# SELECTED PASSAGE
For customers outside of Japan
Oct. 3, 2016
Japan is the world’s third largest healthcare market behind the United States and China. Its health insurance is well financed and coverage is effectively universal. Its teaching hospitals and research institutes are well equipped, and its innovative researchers are frequent and valued contributors to the global store of knowledge in life sciences. It is a mature market, and the country’s aging society creates a growing demand for new high-cost treatments.
Despite these obvious attractions and its advanced industrial base, Japan’s clinical development had until recently lagged significantly behind other industrialized countries. Complex regulatory and cultural considerations combined to create a notorious ‘drug lag’ in which approvals took up to seven years longer than in the EU or the US.
The Pharmaceuticals and Medical Devices Agency (PMDA) was established in 2004 and created the hope that the situation would vastly improve. The PMDA, set up under Japan’s Ministry of Health Labour and Welfare, consolidated and rationalized several overlapping reviews and approvals bodies. It has moved steadily to align Japan’s regulatory environment with the best of global practices. However, certain impediments keep the Agency from operating at full efficiency.

# EXERCISE GOAL
Continue the passage on Japan's healthcare market and drug approvals from the point where it stops. The listing that comes next is unrelated material and has no connection to the passage above.

# EXTRACTED MATERIAL
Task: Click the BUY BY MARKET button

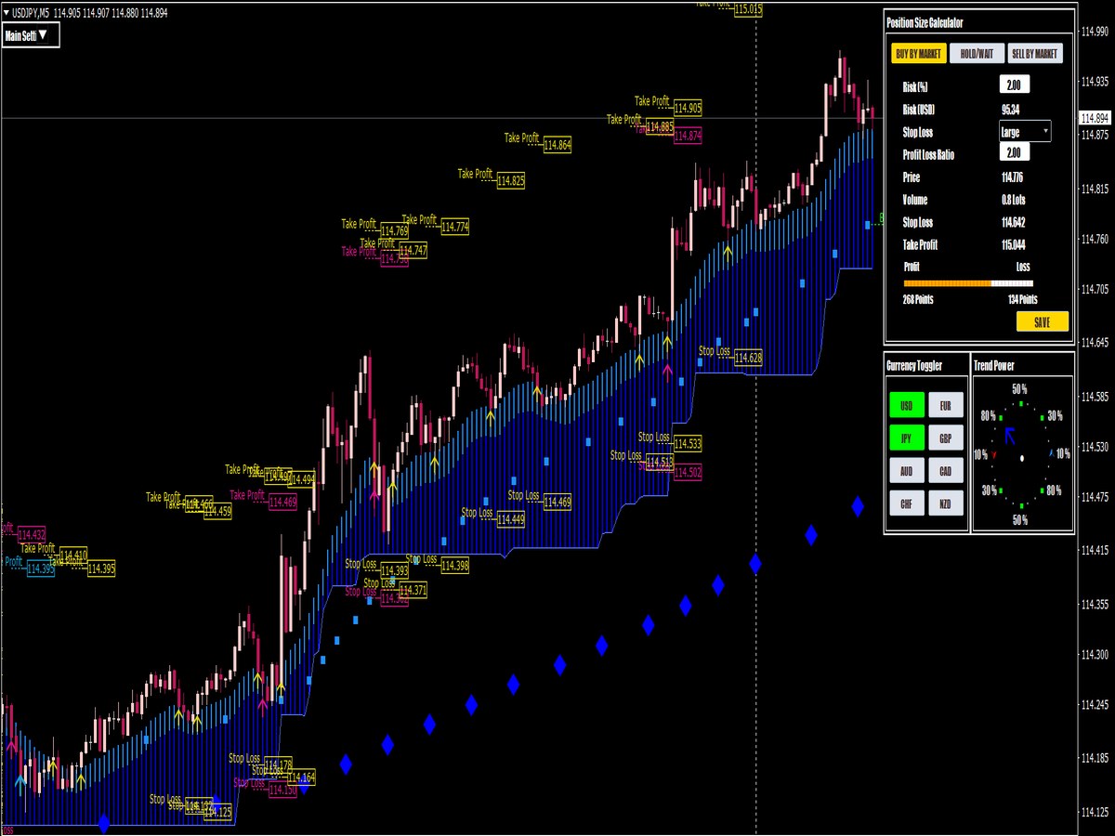Action: [x=921, y=54]
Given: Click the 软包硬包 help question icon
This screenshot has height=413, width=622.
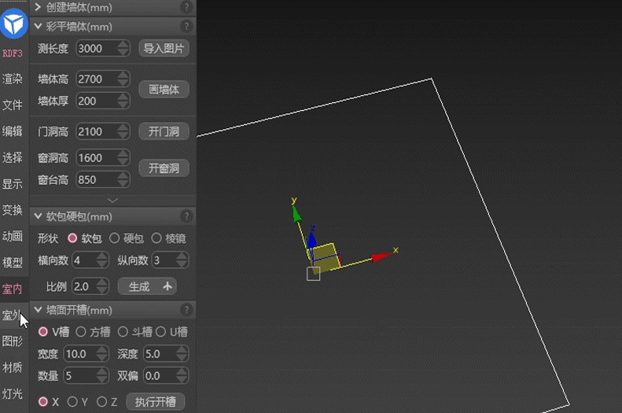Looking at the screenshot, I should [x=186, y=216].
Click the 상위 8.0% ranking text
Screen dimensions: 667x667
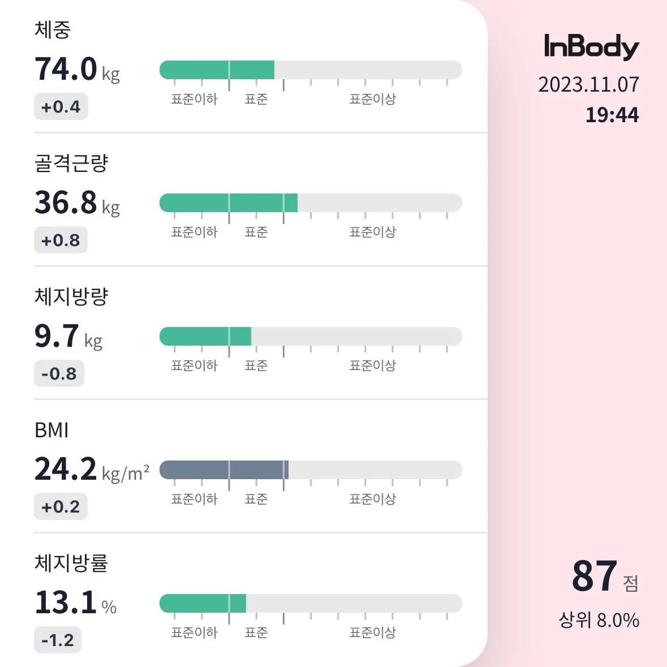click(x=597, y=620)
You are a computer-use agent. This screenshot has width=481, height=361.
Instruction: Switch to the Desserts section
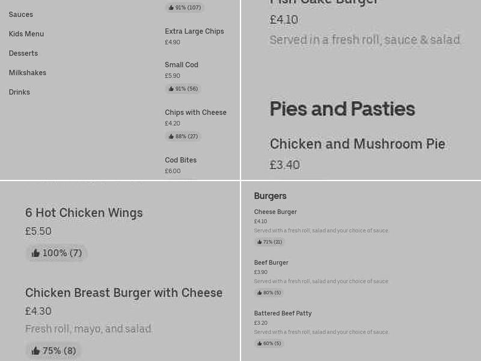[23, 53]
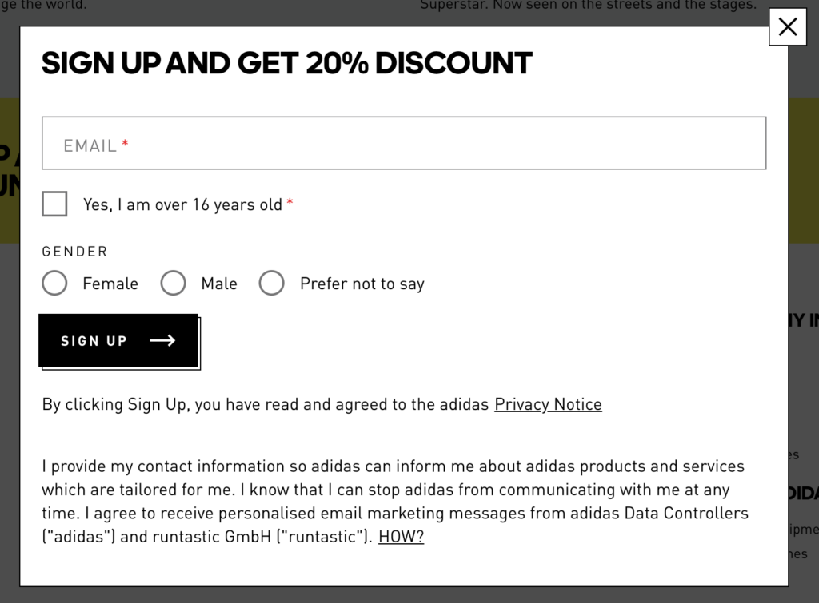
Task: Click the dimmed 'Superstar' background text
Action: tap(588, 5)
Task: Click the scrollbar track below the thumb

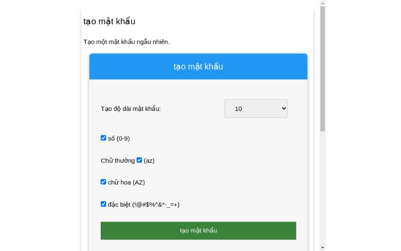Action: coord(322,188)
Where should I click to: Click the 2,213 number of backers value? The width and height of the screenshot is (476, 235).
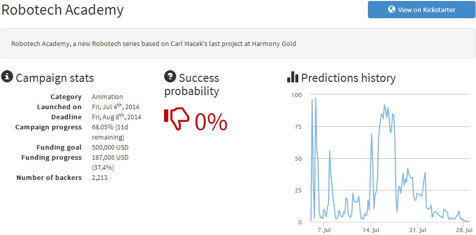99,177
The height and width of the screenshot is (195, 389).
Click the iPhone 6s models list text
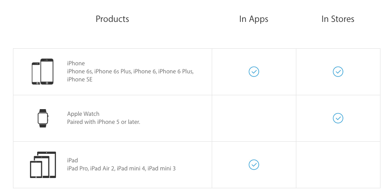point(130,72)
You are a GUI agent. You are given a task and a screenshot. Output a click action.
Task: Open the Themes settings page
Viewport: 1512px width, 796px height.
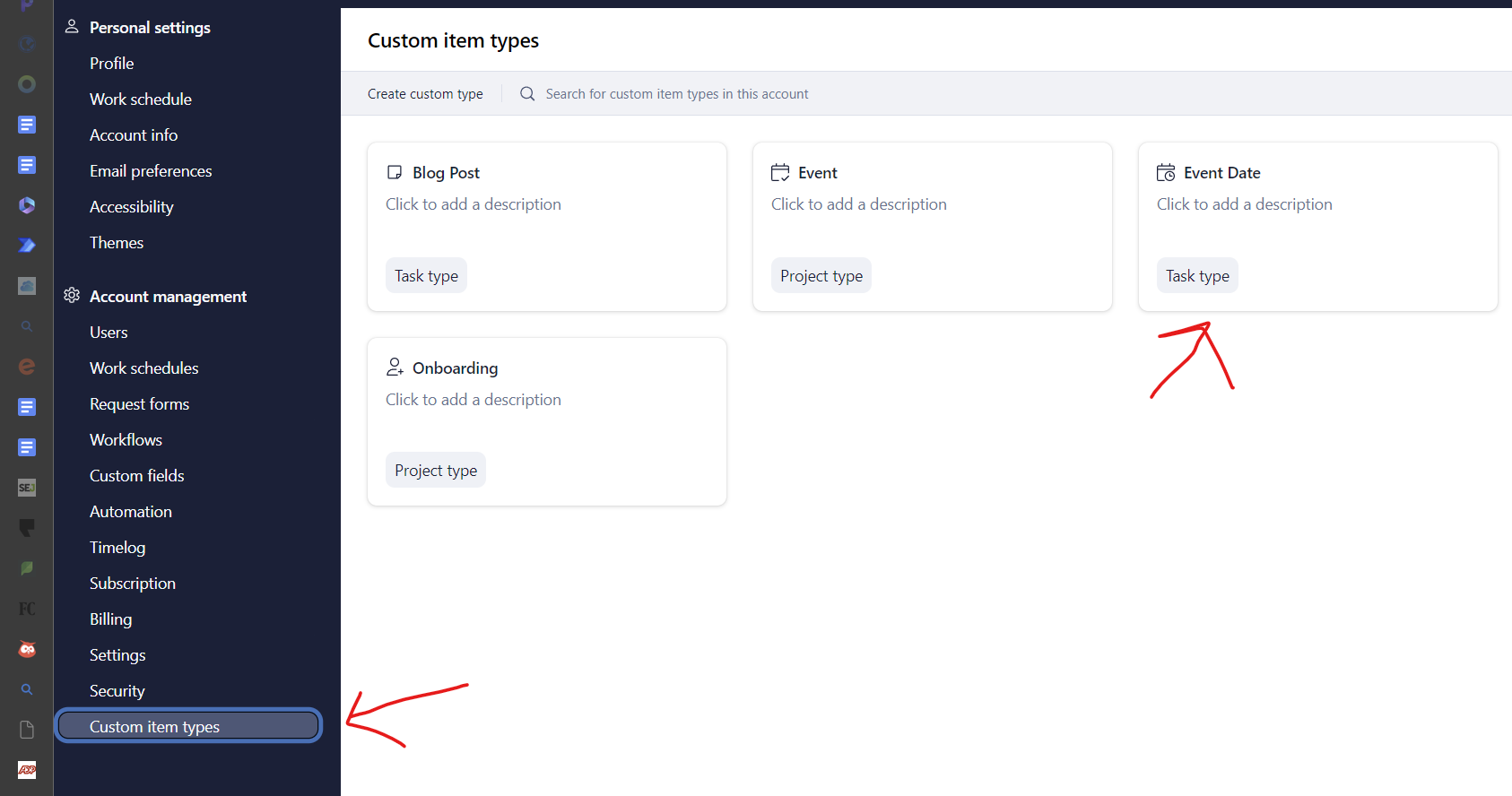point(117,243)
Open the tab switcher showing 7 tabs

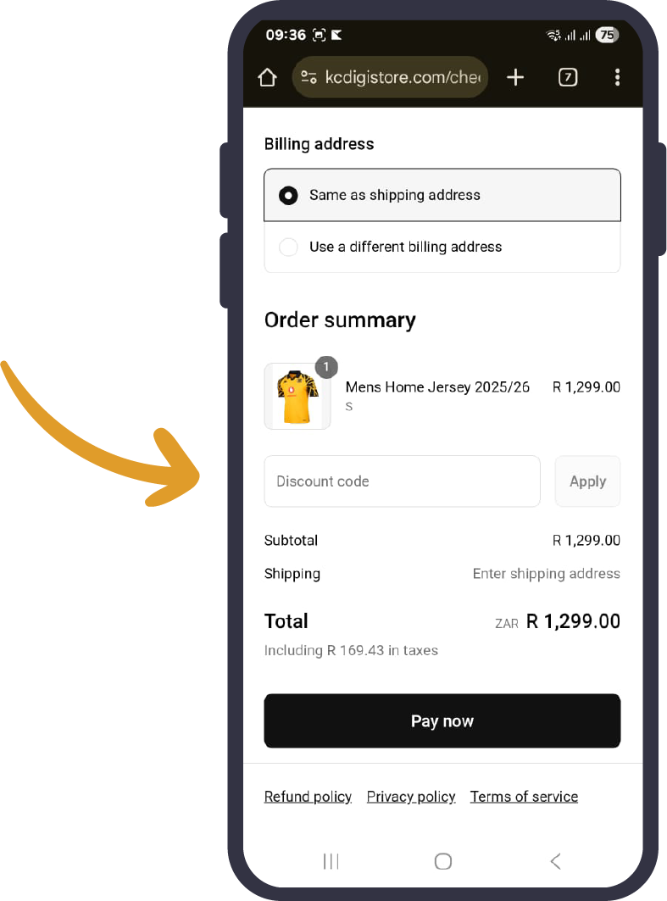pos(568,78)
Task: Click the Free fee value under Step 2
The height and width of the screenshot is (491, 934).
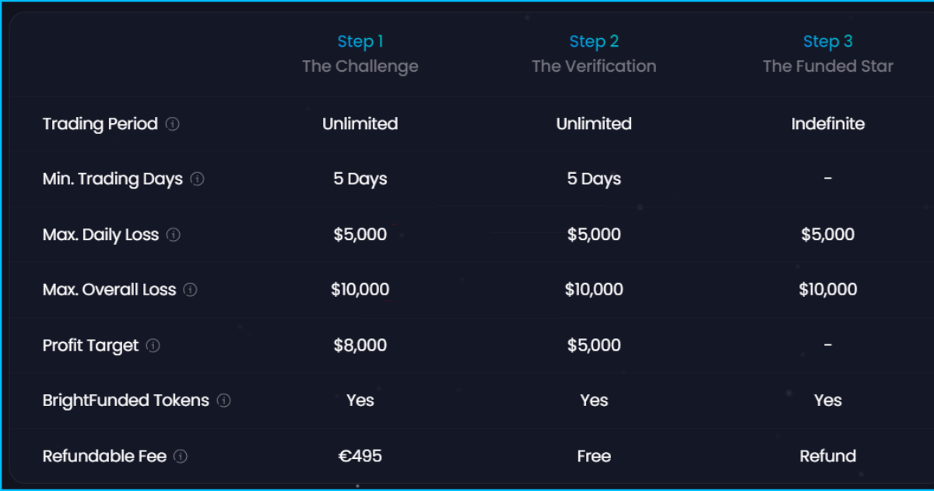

# EXERCISE OUTPUT
A major one has been a lack of personnel within the PMDA as it has steadily expanded its capacity; however, the agency is on track to reach its employee target of 1,065 by 2018. Despite this, ensuring qualified personnel are brought on will create a challenge and could further impede the ability to accelerate the review and approval of new drugs.
Another issue is a lack of qualified on-the-ground RA (Regulatory Affairs) experts, a role that is critical to the proper filing of paperwork and shepherding of medical products through the PMDA’s system. In Japan, there is an essential need for everything to be prepared and executed correctly the first time, and any misstep may create delays on the one hand, and jeopardize ultimate approval by creating doubts in minds of PMDA officials, and lead to lost opportunities and sales. As such, it is imperative for companies to carefully select their RA employees, to ensure their experience and capabilities are aligned with the company’s mission, and to retain the best people at all cost.
The overall landscape is improving, however. Japan has adopted simultaneous global clinical development and are, in some cases, aligning phases I to III and Review in multi-regional clinical trials. The objective is for NDA submission and subsequent approval to be simultaneous in all territories. The previous insistence on conducting clinical trials in Japan has also been relaxed. Approvals can now be given for drugs tested in a global trial if there was sufficient Japanese patient participation in the trial.
As the PMDA steadily resolves its staffing issues, new positions being filled are largely devoted to safety and review inspectors, not back-office or administrative staff. As a result, NAS approvals have steadily increased, reaching 52 in 2014. There were fewer than 20 in 2005. During the same period, the PDSA approval time was sharply reduced, falling to 306 days in 2014, on a par with the EMA and the FDA.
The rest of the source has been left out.